Start of Extracted data
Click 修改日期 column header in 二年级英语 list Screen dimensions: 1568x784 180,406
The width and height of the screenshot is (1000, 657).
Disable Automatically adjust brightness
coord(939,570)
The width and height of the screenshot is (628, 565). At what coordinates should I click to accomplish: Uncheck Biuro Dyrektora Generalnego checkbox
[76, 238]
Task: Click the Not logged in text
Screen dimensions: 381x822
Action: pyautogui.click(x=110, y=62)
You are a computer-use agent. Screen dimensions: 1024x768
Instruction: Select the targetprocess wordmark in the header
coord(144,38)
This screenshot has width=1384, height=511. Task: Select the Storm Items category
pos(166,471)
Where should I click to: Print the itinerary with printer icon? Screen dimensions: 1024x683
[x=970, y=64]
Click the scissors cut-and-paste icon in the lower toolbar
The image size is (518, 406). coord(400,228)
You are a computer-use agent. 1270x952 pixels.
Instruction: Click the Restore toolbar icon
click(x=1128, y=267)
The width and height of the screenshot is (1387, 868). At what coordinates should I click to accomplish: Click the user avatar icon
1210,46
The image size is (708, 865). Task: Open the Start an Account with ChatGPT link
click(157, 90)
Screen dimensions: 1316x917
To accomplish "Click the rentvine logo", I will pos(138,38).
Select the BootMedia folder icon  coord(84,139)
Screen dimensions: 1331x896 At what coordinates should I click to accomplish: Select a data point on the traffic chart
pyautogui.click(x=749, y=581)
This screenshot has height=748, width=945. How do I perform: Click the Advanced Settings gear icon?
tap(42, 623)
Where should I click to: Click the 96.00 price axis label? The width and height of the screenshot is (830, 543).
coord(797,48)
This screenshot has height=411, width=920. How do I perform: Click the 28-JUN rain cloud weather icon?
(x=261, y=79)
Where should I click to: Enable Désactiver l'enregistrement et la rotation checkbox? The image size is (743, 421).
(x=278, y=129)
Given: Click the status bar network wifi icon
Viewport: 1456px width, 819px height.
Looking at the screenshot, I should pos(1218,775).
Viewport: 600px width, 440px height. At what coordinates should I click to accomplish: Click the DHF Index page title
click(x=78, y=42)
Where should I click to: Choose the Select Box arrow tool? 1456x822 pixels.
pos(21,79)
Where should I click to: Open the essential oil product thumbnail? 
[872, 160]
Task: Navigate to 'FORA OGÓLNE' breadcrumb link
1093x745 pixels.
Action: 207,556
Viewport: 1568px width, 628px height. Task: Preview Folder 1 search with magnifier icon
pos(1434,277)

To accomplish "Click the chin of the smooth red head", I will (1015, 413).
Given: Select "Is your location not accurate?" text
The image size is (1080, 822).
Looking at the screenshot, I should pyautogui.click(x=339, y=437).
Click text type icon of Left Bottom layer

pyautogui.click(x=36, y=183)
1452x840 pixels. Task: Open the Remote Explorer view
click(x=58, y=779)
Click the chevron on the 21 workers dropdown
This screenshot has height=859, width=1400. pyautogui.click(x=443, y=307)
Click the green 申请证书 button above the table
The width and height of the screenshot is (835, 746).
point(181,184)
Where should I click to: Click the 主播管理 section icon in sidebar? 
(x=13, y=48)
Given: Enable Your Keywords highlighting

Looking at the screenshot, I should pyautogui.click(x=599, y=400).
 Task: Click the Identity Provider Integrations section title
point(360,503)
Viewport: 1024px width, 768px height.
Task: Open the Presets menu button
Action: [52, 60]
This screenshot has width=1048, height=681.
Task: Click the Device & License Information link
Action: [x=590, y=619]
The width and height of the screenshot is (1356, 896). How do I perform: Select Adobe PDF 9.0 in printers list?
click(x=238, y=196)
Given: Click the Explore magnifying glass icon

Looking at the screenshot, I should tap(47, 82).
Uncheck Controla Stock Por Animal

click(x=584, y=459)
End of Extracted data
Can you set out the lines above as a numbered list, leaving out any blank ones?

1. Click 修改日期 column header in 二年级英语 list Screen dimensions: 1568x784 180,406
2. The width and height of the screenshot is (1000, 657).
3. Disable Automatically adjust brightness
4. coord(939,570)
5. The width and height of the screenshot is (628, 565). At what coordinates should I click to accomplish: Uncheck Biuro Dyrektora Generalnego checkbox
6. [76, 238]
7. Task: Click the Not logged in text
8. Screen dimensions: 381x822
9. Action: pyautogui.click(x=110, y=62)
10. You are a computer-use agent. Screen dimensions: 1024x768
11. Instruction: Select the targetprocess wordmark in the header
12. coord(144,38)
13. This screenshot has width=1384, height=511. Task: Select the Storm Items category
14. pos(166,471)
15. Where should I click to: Print the itinerary with printer icon? Screen dimensions: 1024x683
16. [x=970, y=64]
17. Click the scissors cut-and-paste icon in the lower toolbar
18. The image size is (518, 406). coord(400,228)
19. You are a computer-use agent. 1270x952 pixels.
20. Instruction: Click the Restore toolbar icon
21. click(x=1128, y=267)
22. The width and height of the screenshot is (1387, 868). At what coordinates should I click to accomplish: Click the user avatar icon
23. 1210,46
24. The image size is (708, 865). Task: Open the Start an Account with ChatGPT link
25. click(157, 90)
26. Screen dimensions: 1316x917
27. To accomplish "Click the rentvine logo", I will pos(138,38).
28. Select the BootMedia folder icon  coord(84,139)
29. Screen dimensions: 1331x896 At what coordinates should I click to accomplish: Select a data point on the traffic chart
30. pyautogui.click(x=749, y=581)
31. This screenshot has height=748, width=945. How do I perform: Click the Advanced Settings gear icon?
32. tap(42, 623)
33. Where should I click to: Click the 96.00 price axis label? The width and height of the screenshot is (830, 543).
34. coord(797,48)
35. This screenshot has height=411, width=920. How do I perform: Click the 28-JUN rain cloud weather icon?
36. (x=261, y=79)
37. Where should I click to: Enable Désactiver l'enregistrement et la rotation checkbox? The image size is (743, 421).
38. (x=278, y=129)
39. Given: Click the status bar network wifi icon
40. Viewport: 1456px width, 819px height.
41. Looking at the screenshot, I should pos(1218,775).
42. Viewport: 600px width, 440px height. At what coordinates should I click to accomplish: Click the DHF Index page title
43. click(x=78, y=42)
44. Where should I click to: Choose the Select Box arrow tool? 1456x822 pixels.
45. pos(21,79)
46. Where should I click to: Open the essential oil product thumbnail? 
47. [872, 160]
48. Task: Navigate to 'FORA OGÓLNE' breadcrumb link
49. 1093x745 pixels.
50. Action: 207,556
51. Viewport: 1568px width, 628px height. Task: Preview Folder 1 search with magnifier icon
52. pos(1434,277)
53. To accomplish "Click the chin of the smooth red head", I will (1015, 413).
54. Given: Select "Is your location not accurate?" text
55. The image size is (1080, 822).
56. Looking at the screenshot, I should pyautogui.click(x=339, y=437).
57. Click text type icon of Left Bottom layer
58. pyautogui.click(x=36, y=183)
59. 1452x840 pixels. Task: Open the Remote Explorer view
60. click(x=58, y=779)
61. Click the chevron on the 21 workers dropdown
62. This screenshot has height=859, width=1400. pyautogui.click(x=443, y=307)
63. Click the green 申请证书 button above the table
64. The width and height of the screenshot is (835, 746).
65. point(181,184)
66. Where should I click to: Click the 主播管理 section icon in sidebar? 
67. (x=13, y=48)
68. Given: Enable Your Keywords highlighting
69. Looking at the screenshot, I should pyautogui.click(x=599, y=400).
70.  Task: Click the Identity Provider Integrations section title
71. point(360,503)
72. Viewport: 1024px width, 768px height.
73. Task: Open the Presets menu button
74. Action: [52, 60]
75. This screenshot has width=1048, height=681.
76. Task: Click the Device & License Information link
77. Action: [x=590, y=619]
78. The width and height of the screenshot is (1356, 896). How do I perform: Select Adobe PDF 9.0 in printers list?
79. click(x=238, y=196)
80. Given: Click the Explore magnifying glass icon
81. Looking at the screenshot, I should tap(47, 82).
82. Uncheck Controla Stock Por Animal
83. click(x=584, y=459)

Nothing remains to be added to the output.